Il convient à mon sens de nous montrer prudents en n’introduisant pas de telles dispositions dans la loi. Nous sommes tous mobilisés pour accélérer. Nous l’avons spécifié dans des instructions que nous avons données à la fin de l’année dernière et nous l’avons rappelé il y a quelques semaines à l’ensemble des acteurs de la filière. Mais gardons-nous de fixer des délais trop rigides dans la loi, qui risqueraient de ralentir encore les choses en faisant annuler des procédures en cours.
Le Gouvernement sollicite donc le retrait de cet amendement ; à défaut, il émettrait un avis défavorable.
M. le président. Madame Delattre, l’amendement n° 127 rectifié est-il maintenu ?
Mme Nathalie Delattre. Non, je le retire, monsieur le président.

Données fournies:
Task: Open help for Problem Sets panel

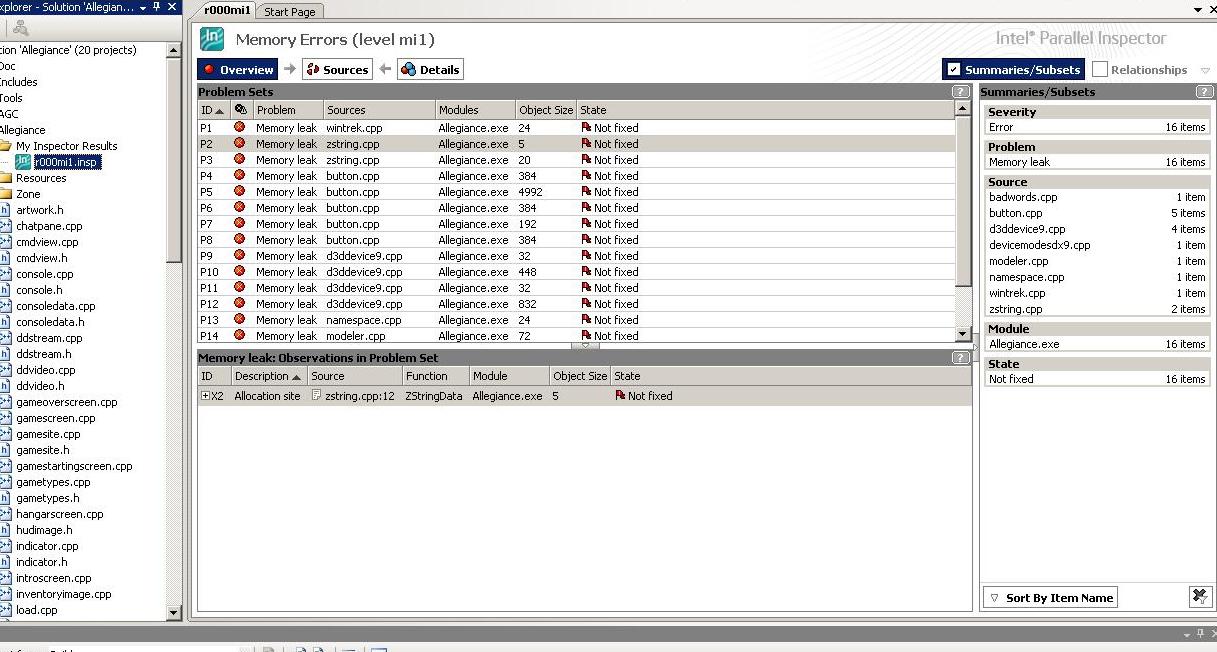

Travail à réaliser:
1. Rendez en anglais cette phrase du débat parlementaire : « Le Gouvernement sollicite donc le retrait de cet amendement ; à défaut, il émettrait un avis défavorable. »
2. Prolongez le débat parlementaire en quelques phrases, à la suite de sa dernière réplique.

Réponses par tâche:
1. The Government therefore requests that this amendment be withdrawn; failing that, it would issue an unfavorable opinion.

2.
M. le président. L’amendement n° 127 rectifié est retiré.
Article 16 bis (nouveau)
Après le 1° de l’article L. 181-28-1 du code de l’environnement, il est inséré un 1° bis ainsi rédigé :
« 1° bis Lorsque la réalisation du projet est échelonnée dans le temps, l’étude d’impact doit porter sur l’ensemble du projet. Toutefois, lorsqu’un projet est soumis à la délivrance d’autorisations successives, l’étude d’impact jointe au dossier de demande de la première autorisation du projet, comprenant notamment l’état initial, les incidences du projet sur l’environnement et les mesures d’évitement, de réduction et de compensation, se fonde sur les données disponibles à la date de cette demande. L’étude d’impact est, le cas échéant, mise à jour lors des demandes d’autorisations ultérieures, uniquement dans le périmètre de l’opération pour laquelle l’autorisation est sollicitée, et en appréciant les conséquences à l’échelle globale du projet ; ».
M. le président. L’amendement n° 214 n’est pas soutenu.
Je mets aux voix l’article 16 bis.
(L’article 16 bis est adopté.)
Article 17 (précédemment examiné)
M. le président. Je rappelle que l’article 17 a été précédemment examiné.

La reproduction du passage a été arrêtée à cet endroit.